Eadaz leaned forward, cruelty glinting in her eye - necessary cruelty. “You are here for one reason, as I said. You are important to Emmeline. 

You are the leash I will use to control her, the balm to soothe her, and the lash I will use to punish her… if she so requires it.

You will be all these things, and you will not breathe a word of it to her. Oh, she will suspect I'm sure - she's smart enough to do that… but her suspicions will go unanswered.

You will aid me in my investigations of this phenomenon, and you will do so with eagerness and aplomb. 

If you don't, the chances of her being carted off to some Magos Biologis’ table goes up by no small margin.

I could, of course, have kept you ignorant and manipulated you regardless, but I feel our working relationship - and the quality of your labours - would benefit from some honesty, no?” She asked rhetorically, not even pausing long enough to bait the Sister into an unwarranted response.
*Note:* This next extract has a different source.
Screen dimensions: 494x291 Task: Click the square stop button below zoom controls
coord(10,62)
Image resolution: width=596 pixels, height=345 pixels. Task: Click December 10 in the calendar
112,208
“You will do with her what I approve.

You will say to her what I approve. You will imply to her what I approve. 

You will tell me everything that she says, does, or thinks. 

You will tell me, Sister, and I will know if you do not.” Eadaz explained, nodding toward Fier in an open threat - the psyker still sitting relaxedly on the couch, observing with no discernible expression. “If you want Emmeline to live - never-mind yourself - you will do precisely what I tell you.
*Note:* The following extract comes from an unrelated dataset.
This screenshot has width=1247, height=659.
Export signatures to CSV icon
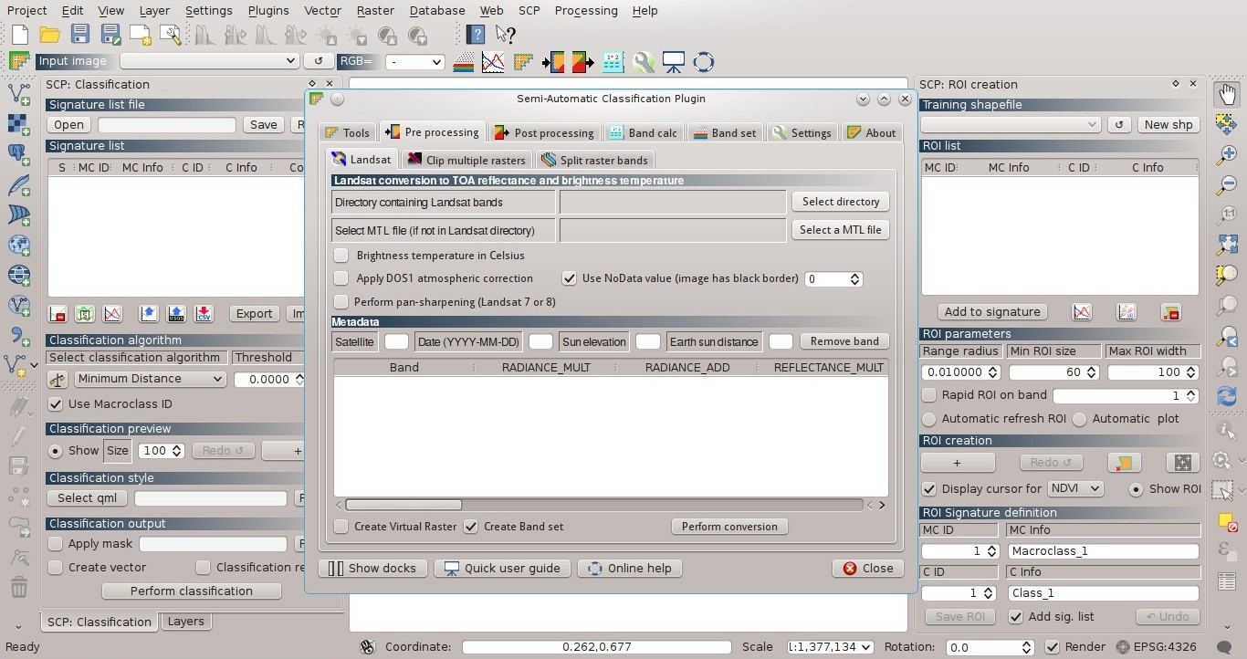coord(202,315)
You may indeed be right, Sister. She may be everything you wish her to be - everything you pray her to be; an instrument of His divine will. But that is not for you to decide.” Eadaz paused, reaching over for a goblet of fresh water - fresh, not the endlessly recycled sort provided to most. “I believe you care for her. I do. 
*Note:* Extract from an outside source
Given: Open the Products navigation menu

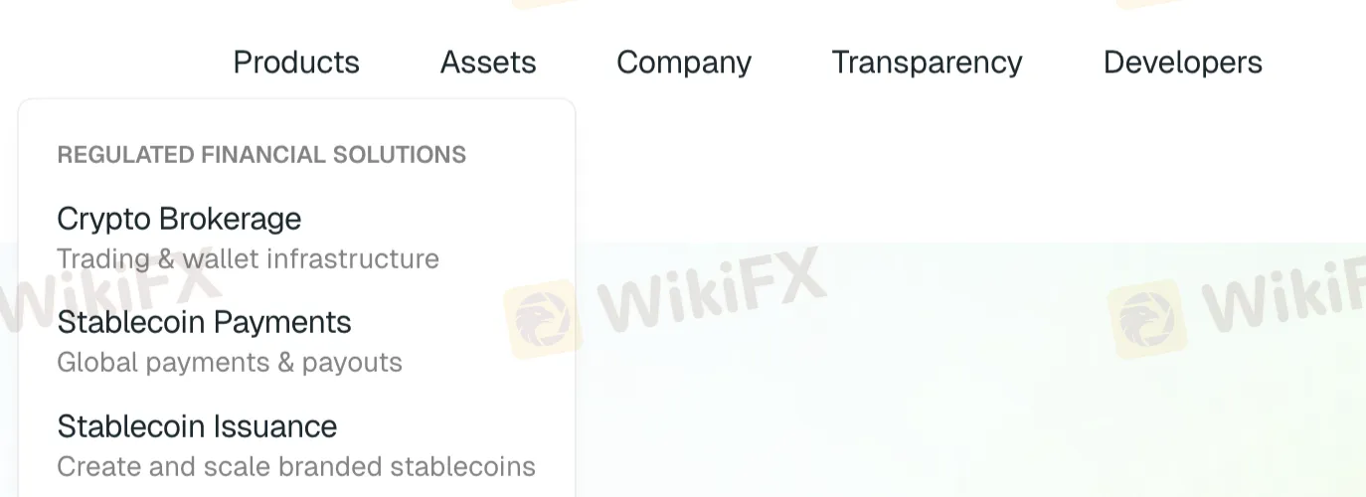Looking at the screenshot, I should pyautogui.click(x=296, y=63).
I also believe that you truly do have faith in her. So, this is your chance to see your faith rewarded, yes?”

 

Fier was not the least surprised when Heleia's response was affirming, if resigned. The Sister Hospitaller knew better than to keep an Inquisitor waiting on a reply, or worse, deny her what she demanded. 

Reaching out with her perception, Fier effortlessly pushed aside the miasma of the Immaterium and formed a link between herself and Heleia so that she could all-but feel and hear the thoughts propagating in the Sister's mind.

They were as she expected.

Venomous.

Thoughts that spoke most ill indeed of the Inquisitor, but also thoughts of resignation and acceptance. Thoughts of submission to the will of the Inquisitor.

There was belief there, also. True belief, as Eadaz said, in what Emmeline was - a gift from the Throne.

Fier wondered, as she trawled through the surface of Heleia's mind - seeking any notion of secrecy, betrayal, or hidden motive -, if the Sister's faith in her lover would be so resolute if she knew that Emmeline was, indeed, a psyker.

 

While confident in her appraisal that the now-Repentia generated manifestations subconsciously… manifestations beyond her grade - especially as she seemed entirely incapable of exercising any form of conscious control -, Emmeline was still undeniably psychically active to a degree greater than the majority of human stock. Not by terribly much, Fier knew, but by enough to mark her as chattel for the Blackships. 

Enough to mark her as lambda within the assignment.

 

Fier wondered, as she withdrew from the mind of the Hospitaller - content that her intentions matched her voiced acceptance - if Heleia would be so committed if she, a member of the famously psyker-averse Sororitas, knew the truth.